(Data on locating visible targets)
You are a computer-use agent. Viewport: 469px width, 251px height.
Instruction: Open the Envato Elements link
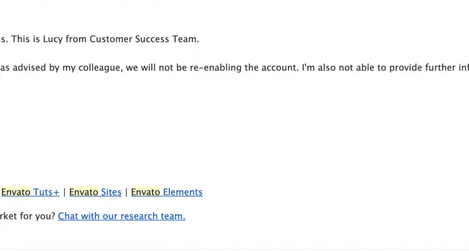click(x=167, y=192)

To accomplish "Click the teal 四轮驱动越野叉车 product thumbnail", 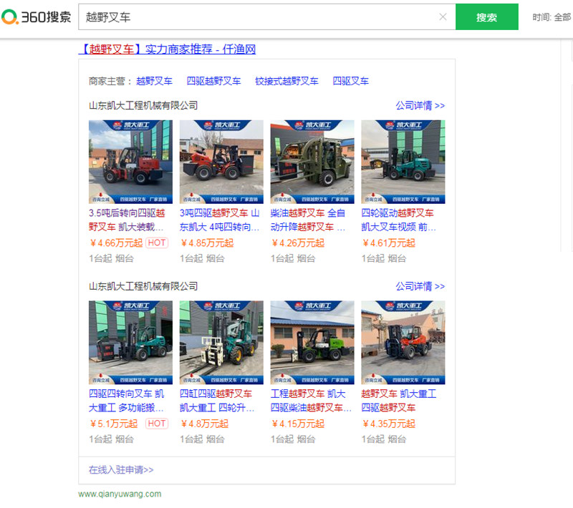I will click(x=403, y=159).
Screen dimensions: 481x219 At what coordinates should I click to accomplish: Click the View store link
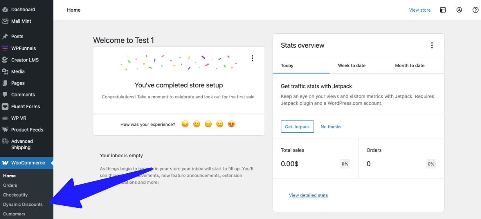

**Job:**
Show each line of the records above that contains the word "link".

**Expected answer:**
Instruction: Open the Envato Elements link
Screen dimensions: 481x219 At what coordinates should I click to accomplish: Click the View store link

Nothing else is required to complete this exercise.